Receptor binding properties of human and animal H1 influenza virus isolates

It has been previously reported that several human H1 influenza viruses isolated prior to 1956, in contrast to human H3 isolates which are quite specific for SAα2,6Gal sequences, apparently recognize both SAα2,3Gal and SAα2,6Gal sequences (Rogers, G. N., and Paulson, J. C., Virology 127, 361–373,1983). In this report human H1 isolates representative of two epidemic periods, from 1934 to 1957 and from 1977 to 1986, and H1 influenza isolated from pigs, ducks, and turkeys were compared for their ability to utilize sialyloligosaccharide structures containing terminal SAα2,3Gal or SAα2,6Gal sequences as receptor determinants. Five of the eight human isolates from the first epidemic period recognize both SAα2,3Gal and SAα2,6Gal linkages, in agreement with our previous results. Of the remaining three strains, all isolated towards the end of the first epidemic, two appear to prefer SAα2,6Gal sequences while the third preferentially binds SAα2,3Gal sequences.

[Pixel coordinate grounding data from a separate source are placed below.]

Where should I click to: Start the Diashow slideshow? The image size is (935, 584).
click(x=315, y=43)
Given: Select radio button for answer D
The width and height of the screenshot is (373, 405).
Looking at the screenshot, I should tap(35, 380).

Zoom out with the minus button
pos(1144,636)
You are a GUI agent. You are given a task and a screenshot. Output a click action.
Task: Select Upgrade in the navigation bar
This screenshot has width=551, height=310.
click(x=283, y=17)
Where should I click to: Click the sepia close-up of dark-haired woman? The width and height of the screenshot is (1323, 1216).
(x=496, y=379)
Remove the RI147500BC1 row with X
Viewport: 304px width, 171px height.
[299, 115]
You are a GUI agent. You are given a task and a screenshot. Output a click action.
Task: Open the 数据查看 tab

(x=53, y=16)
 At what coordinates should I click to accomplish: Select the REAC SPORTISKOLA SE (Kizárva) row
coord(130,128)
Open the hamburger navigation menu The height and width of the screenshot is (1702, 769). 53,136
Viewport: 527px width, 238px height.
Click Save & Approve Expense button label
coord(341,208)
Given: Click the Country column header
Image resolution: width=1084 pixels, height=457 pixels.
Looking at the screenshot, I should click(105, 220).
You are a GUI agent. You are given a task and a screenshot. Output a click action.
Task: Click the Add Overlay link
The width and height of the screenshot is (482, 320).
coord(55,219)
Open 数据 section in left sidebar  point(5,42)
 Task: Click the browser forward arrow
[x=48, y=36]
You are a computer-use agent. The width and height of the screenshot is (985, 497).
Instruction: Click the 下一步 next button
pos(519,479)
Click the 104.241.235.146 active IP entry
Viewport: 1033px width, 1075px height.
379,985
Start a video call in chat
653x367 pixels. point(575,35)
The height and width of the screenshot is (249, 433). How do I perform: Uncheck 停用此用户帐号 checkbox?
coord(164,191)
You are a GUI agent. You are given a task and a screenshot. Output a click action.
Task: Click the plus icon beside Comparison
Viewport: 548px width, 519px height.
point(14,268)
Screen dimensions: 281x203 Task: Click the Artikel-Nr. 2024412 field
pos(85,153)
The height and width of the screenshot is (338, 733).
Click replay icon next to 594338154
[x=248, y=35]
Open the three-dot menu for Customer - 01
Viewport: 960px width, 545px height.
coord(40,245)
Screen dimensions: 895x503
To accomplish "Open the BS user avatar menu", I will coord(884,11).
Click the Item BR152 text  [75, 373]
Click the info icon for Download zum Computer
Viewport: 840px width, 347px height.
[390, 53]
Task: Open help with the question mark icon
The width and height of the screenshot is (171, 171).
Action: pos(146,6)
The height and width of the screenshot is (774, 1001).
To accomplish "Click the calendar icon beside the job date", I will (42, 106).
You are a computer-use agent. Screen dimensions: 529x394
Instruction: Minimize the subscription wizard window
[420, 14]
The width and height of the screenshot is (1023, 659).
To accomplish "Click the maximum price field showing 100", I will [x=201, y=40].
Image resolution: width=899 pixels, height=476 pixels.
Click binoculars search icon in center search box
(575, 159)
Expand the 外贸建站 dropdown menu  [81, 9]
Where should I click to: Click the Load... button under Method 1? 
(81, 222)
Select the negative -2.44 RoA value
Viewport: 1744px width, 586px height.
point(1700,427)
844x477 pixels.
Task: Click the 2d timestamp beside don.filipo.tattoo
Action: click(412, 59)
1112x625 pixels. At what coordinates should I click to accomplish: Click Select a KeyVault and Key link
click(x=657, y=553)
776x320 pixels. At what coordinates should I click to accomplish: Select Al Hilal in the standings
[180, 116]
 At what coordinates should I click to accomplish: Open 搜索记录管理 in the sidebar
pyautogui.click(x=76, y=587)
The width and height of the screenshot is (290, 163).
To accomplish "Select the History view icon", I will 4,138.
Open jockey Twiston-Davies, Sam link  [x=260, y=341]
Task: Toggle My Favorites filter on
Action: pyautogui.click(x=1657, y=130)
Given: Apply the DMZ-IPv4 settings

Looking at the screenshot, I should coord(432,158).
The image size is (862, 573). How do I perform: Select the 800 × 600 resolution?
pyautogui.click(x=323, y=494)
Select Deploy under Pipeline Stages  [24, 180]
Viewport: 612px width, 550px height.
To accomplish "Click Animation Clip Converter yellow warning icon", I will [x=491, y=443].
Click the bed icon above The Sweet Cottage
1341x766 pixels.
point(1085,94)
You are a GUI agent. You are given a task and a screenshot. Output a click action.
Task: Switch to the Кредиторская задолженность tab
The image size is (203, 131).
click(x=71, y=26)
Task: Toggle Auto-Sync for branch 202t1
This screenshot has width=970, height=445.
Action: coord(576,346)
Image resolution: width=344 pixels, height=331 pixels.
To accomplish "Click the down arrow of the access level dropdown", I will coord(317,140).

In contrast to the early isolates, 11 of 13 human strains isolated during the second epidemic period preferentially bind SAα2,6Gal containing oligosaccharides. On the basis of changes in receptor binding associated with continued passage in the laboratory for some of these later strains, it seems likely that human H1 isolates preferentially bind SAα2,6Gal sequences in nature, and that acquisition of SAα2,3Gal-binding is associated with laboratory passage. Influenza H1 viruses isolated from pigs were predominantly SAα2,6Gal-specific while those isolated from ducks were primarily SAαl2,3Gal-specific. Thus, as has been previously reported for H3 influenza isolates, receptor specificity for influenza H1 viruses appears to be influenced by the species from which they were isolated, human isolates binding preferentially to SAα2,6Gal-containing oligosaccharides while those isolated from ducks prefer SAα2,3Gal-containing oligosaccharides. However, unlike the SAα2,6Gal-specific H3 isolates, binding to cell surface receptors by the H1 influenza viruses is not sensitive to inhibition by horse serum glycoproteins, regardless of their receptor specificity. These results suggest that, while the H1 and H3 hemagglutinins appear to be subject to similar host-derived selective pressures, there appear to be certain fundamental differences in the detailed molecular interaction of the two hemagglutinins with their sialyloligosaccharide receptor determinants.